» SET TASK
List every line of the records below that contains the word "height", treating uppercase and lowercase letters as distinct.
** start EXERCISE MATERIAL **
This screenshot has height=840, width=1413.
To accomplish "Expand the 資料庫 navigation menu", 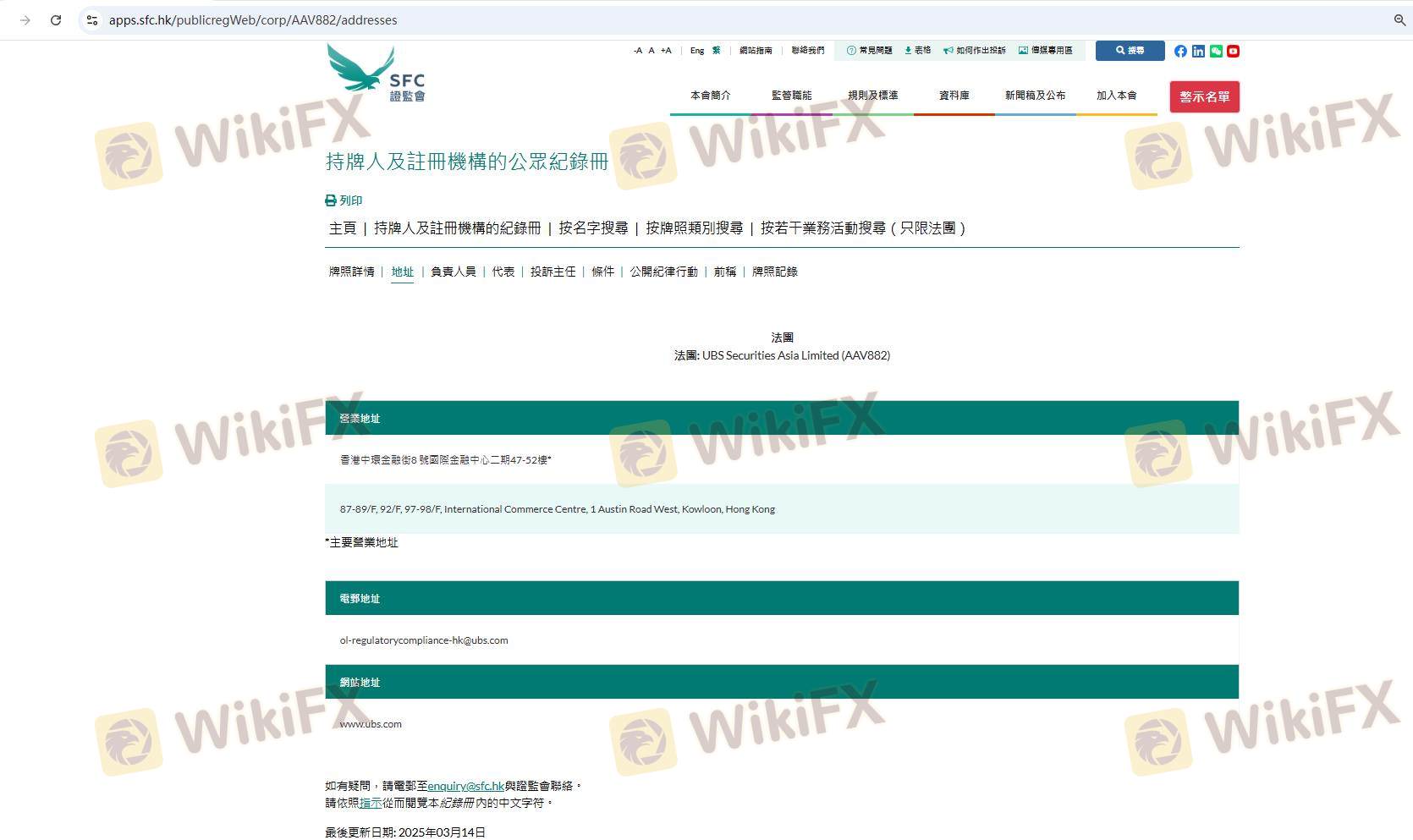I will tap(954, 96).
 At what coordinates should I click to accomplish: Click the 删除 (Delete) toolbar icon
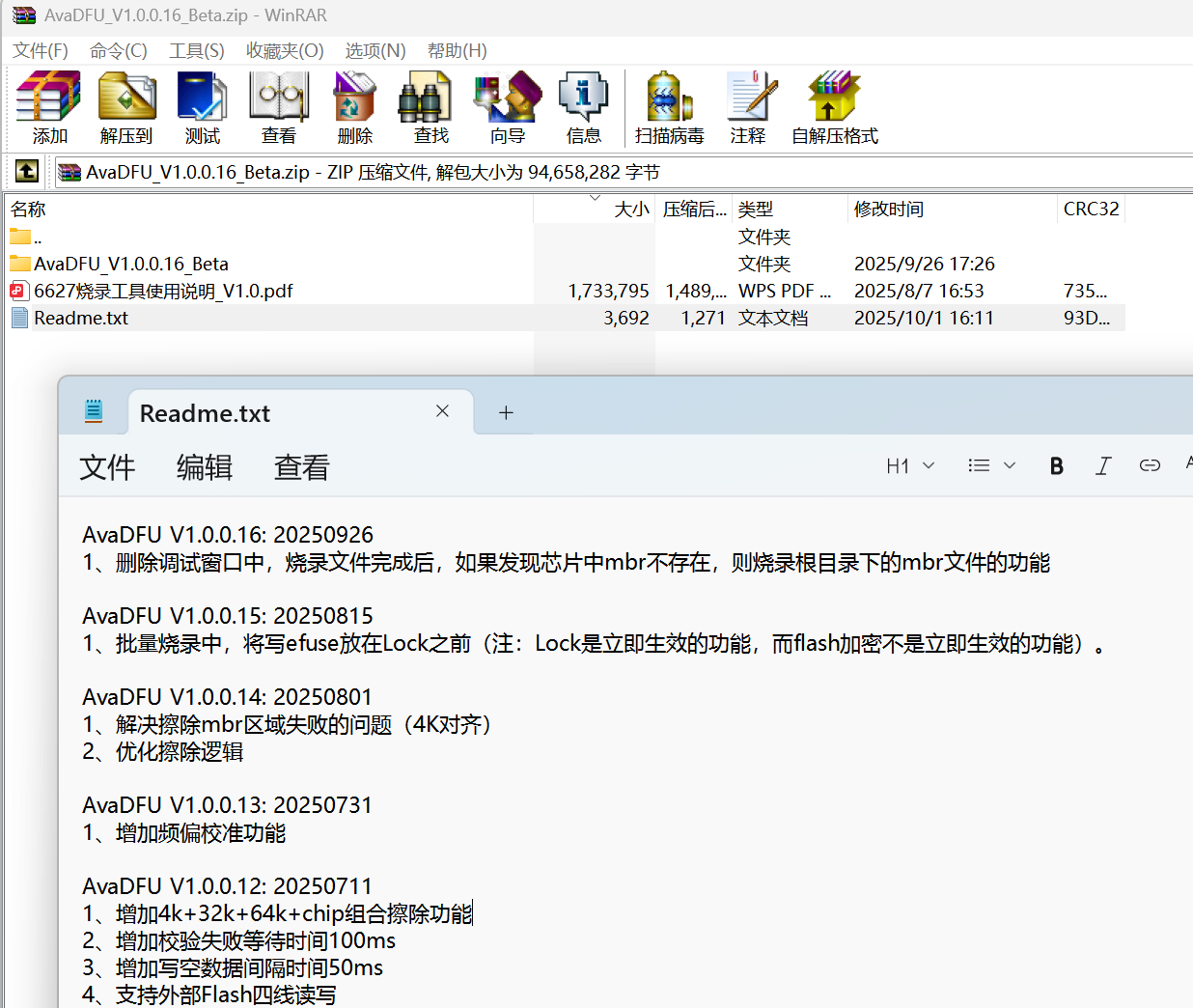coord(354,107)
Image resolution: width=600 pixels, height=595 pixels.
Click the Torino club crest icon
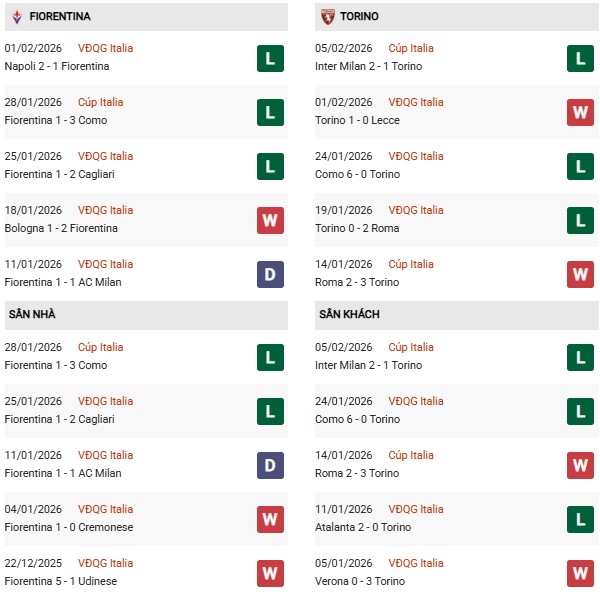(328, 17)
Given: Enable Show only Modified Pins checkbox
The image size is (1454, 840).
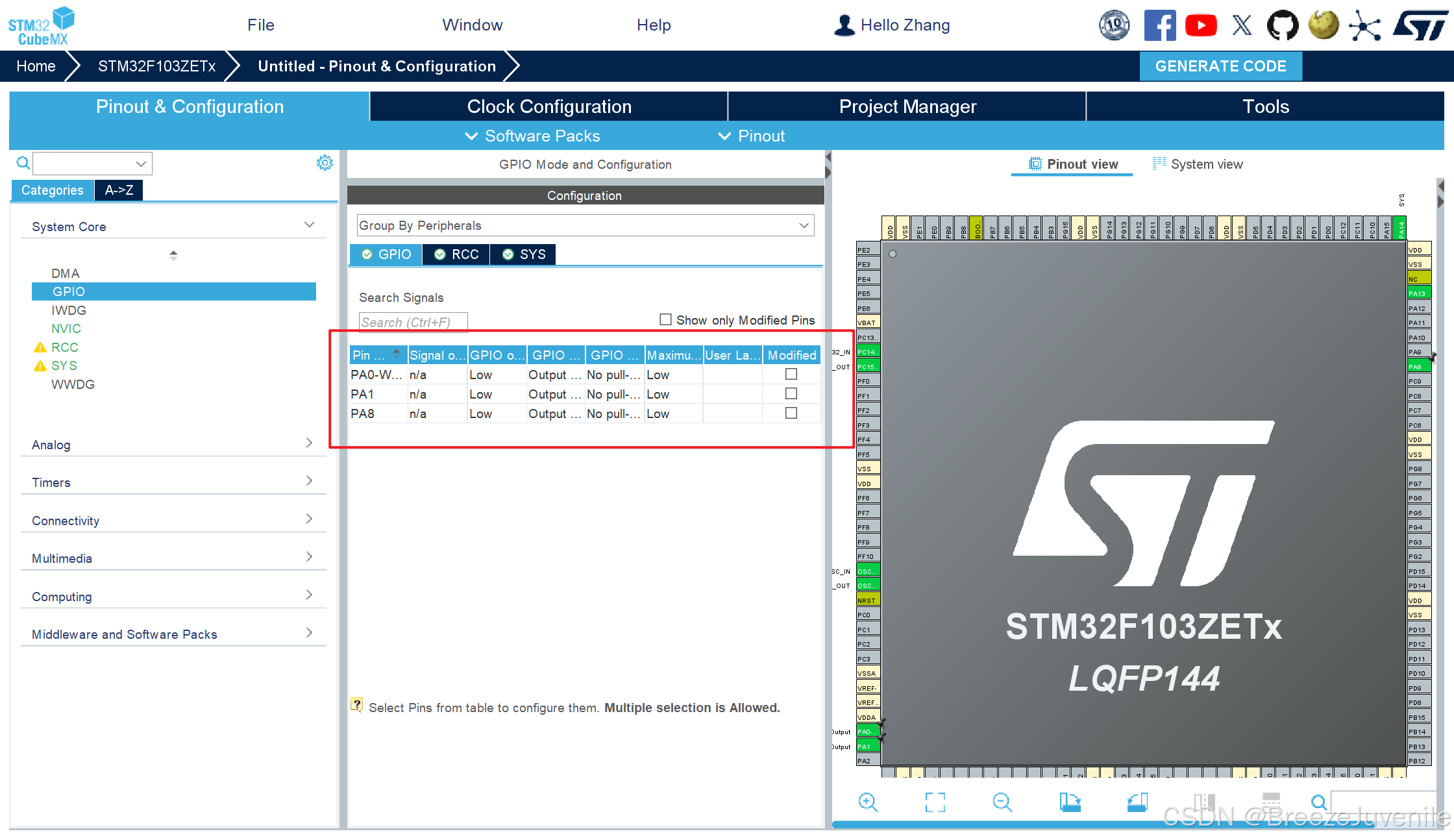Looking at the screenshot, I should pyautogui.click(x=665, y=319).
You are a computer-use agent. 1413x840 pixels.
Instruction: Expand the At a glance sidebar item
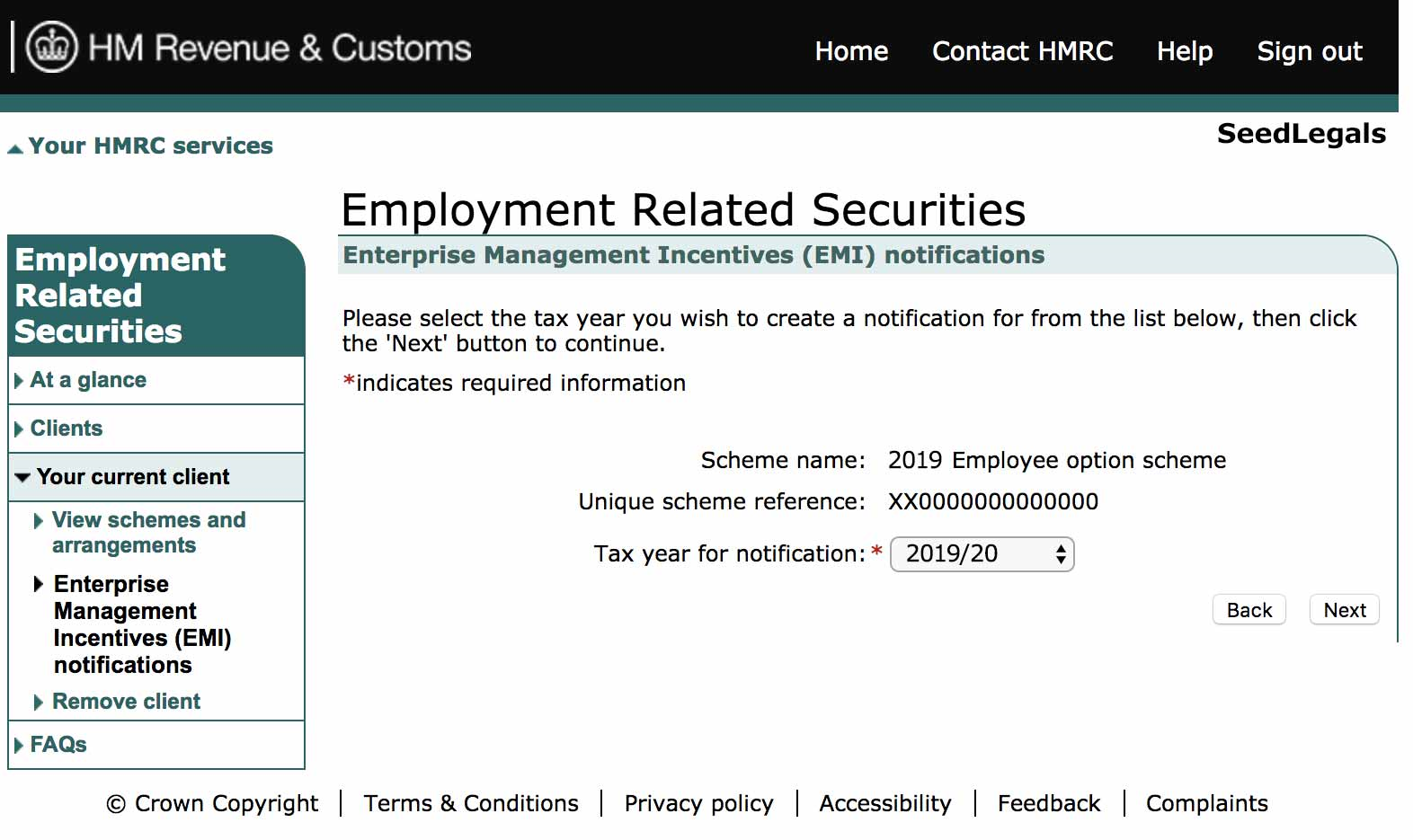(88, 380)
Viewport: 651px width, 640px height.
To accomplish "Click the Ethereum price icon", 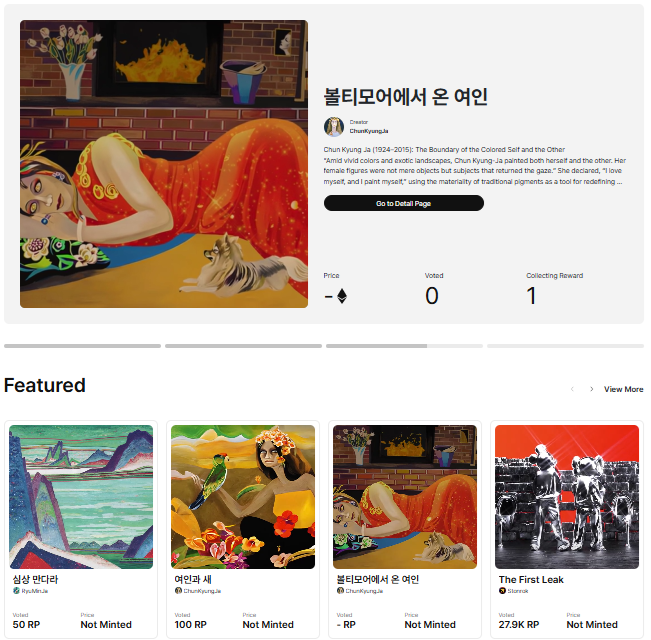I will click(x=342, y=296).
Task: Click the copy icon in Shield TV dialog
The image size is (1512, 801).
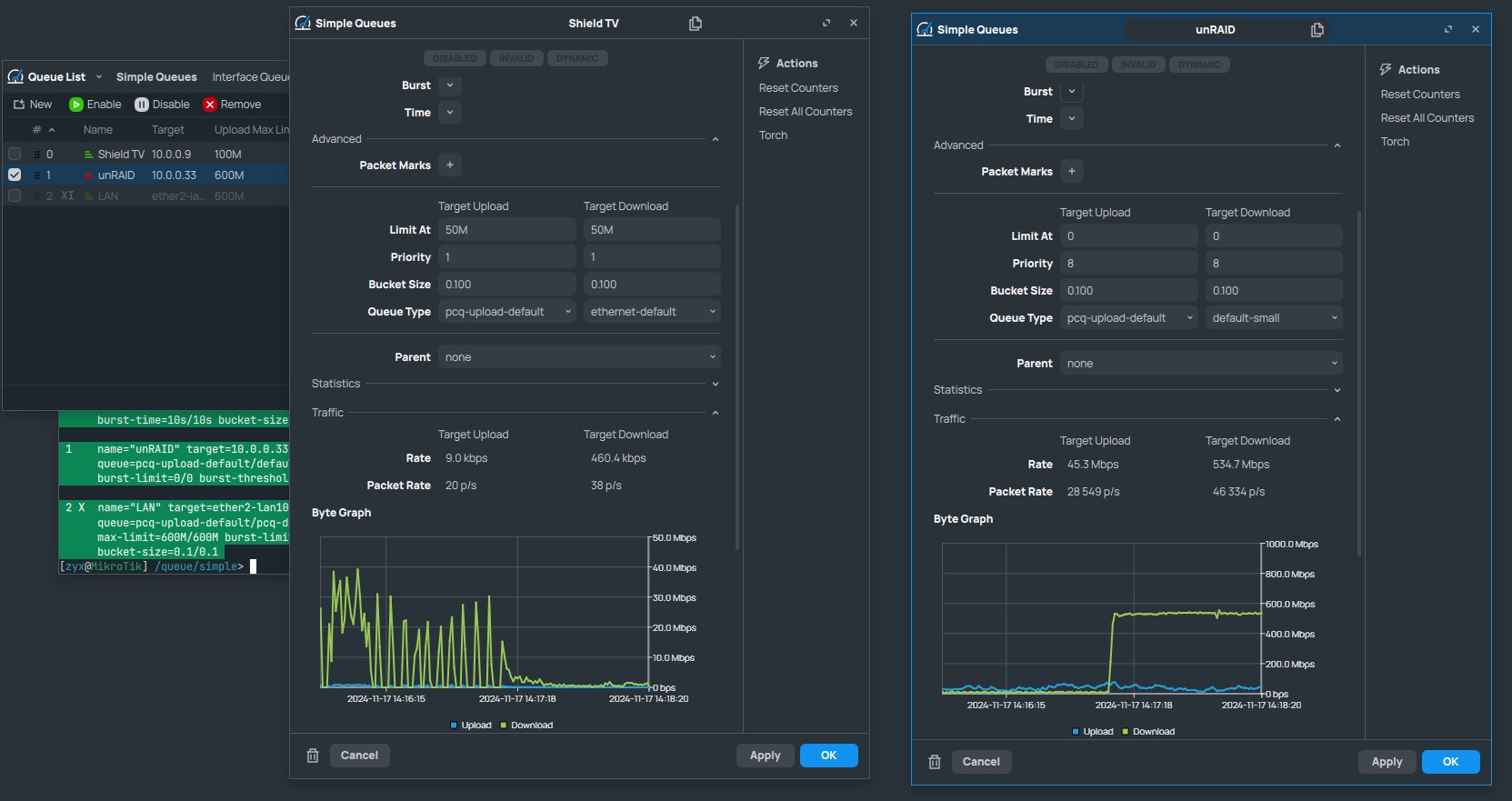Action: click(x=696, y=24)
** end EXERCISE MATERIAL **
» REPLY TO THE TASK
This screenshot has height=840, width=1413.
Image resolution: width=600 pixels, height=595 pixels.
Viewport: 651px width, 640px height.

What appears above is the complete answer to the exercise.